FPGAs for speculative decoding
Posted by dp3471@reddit | LocalLLaMA | View on Reddit | 5 comments
Anyone who knows stuff about fpgas:
- What max model size can one be designed for (I've read 20-30m parameters max, is it possible to go for more if quantized - at a resonable price)?
- Taalas - is what they're doing with asics more viable (rumored? qwen 27b @10k tok/sec at apperantly <$800 hard)

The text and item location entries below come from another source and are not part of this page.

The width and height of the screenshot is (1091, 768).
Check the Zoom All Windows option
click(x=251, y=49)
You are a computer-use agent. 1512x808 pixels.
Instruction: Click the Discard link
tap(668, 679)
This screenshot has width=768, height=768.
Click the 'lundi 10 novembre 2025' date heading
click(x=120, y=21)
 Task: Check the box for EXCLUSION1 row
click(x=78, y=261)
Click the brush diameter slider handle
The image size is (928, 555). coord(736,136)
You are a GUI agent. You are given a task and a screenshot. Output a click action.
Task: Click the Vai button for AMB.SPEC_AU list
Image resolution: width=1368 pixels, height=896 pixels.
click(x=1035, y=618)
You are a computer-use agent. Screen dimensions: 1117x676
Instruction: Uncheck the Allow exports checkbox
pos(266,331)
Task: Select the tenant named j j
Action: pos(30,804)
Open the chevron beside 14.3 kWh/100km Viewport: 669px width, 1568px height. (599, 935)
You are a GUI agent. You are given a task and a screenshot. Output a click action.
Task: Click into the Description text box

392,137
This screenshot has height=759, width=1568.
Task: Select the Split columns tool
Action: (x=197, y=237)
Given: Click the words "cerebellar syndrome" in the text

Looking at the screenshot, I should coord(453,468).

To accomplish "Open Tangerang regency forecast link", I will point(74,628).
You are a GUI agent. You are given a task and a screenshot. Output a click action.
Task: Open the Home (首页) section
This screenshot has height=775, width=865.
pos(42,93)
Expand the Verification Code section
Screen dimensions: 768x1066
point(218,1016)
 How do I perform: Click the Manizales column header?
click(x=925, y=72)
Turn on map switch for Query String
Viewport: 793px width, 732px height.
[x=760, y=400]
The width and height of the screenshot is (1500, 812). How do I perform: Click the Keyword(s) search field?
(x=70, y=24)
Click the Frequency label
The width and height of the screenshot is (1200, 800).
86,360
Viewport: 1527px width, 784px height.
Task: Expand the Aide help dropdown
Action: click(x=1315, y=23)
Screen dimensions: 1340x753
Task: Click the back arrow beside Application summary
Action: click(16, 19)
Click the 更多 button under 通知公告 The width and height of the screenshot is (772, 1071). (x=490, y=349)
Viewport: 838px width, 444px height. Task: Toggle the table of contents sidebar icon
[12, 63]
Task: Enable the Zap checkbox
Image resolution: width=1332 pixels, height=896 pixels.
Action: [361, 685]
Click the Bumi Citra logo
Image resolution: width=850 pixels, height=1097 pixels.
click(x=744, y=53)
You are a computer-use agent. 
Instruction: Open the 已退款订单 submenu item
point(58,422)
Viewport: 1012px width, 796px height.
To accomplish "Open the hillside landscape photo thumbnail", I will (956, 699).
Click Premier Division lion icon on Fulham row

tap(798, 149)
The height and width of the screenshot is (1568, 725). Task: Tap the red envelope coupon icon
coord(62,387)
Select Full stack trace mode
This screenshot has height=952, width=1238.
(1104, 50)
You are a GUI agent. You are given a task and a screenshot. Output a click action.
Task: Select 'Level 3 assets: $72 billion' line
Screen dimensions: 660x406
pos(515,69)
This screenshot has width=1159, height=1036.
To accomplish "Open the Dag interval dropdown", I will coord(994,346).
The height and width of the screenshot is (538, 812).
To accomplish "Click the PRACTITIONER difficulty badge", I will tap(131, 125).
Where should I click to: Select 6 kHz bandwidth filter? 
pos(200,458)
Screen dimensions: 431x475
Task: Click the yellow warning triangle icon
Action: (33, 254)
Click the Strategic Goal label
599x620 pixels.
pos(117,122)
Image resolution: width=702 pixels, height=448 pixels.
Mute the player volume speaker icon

Would speculative decoding here work? Are there other strategies that would be better here, if the smaller model generates at a 100x token speed?
Thanks!
No-Refrigerator-1672@reddit
I'd say you should forget about speculative decoding with dedicated models and not pour your time into outdated technology. Qwen 3.5 models of all sizes include dedicated output layer for MTP that was trained in cojuction with the model itself - and it qchieves better prediction rates with smaller overhead. This is the path forward; another small LLM as draft model is a relic of the past.
ortegaalfredo@reddit
Biggest ones have about 400Mb but they are about usd 10k each, so you are better off buying a rtx 6000
shing3232@reddit
I would imagine that you can run dflash on NPUs
Queasy-Contract9753@reddit
I'm far from an expert and could be wrong,my understanding is you'd be hard presses to fit many GBs in current FPGA. Taalas was a custom designed chip and even the company doesn't seem to have made newer versions since llama 3 8b, on their demo site context is only 6k implying it's not very large on the chip.
Song-Historical@reddit
HILOS and Hillinfer with SmartSSDs is slept on for KV cache offloading and acceleration.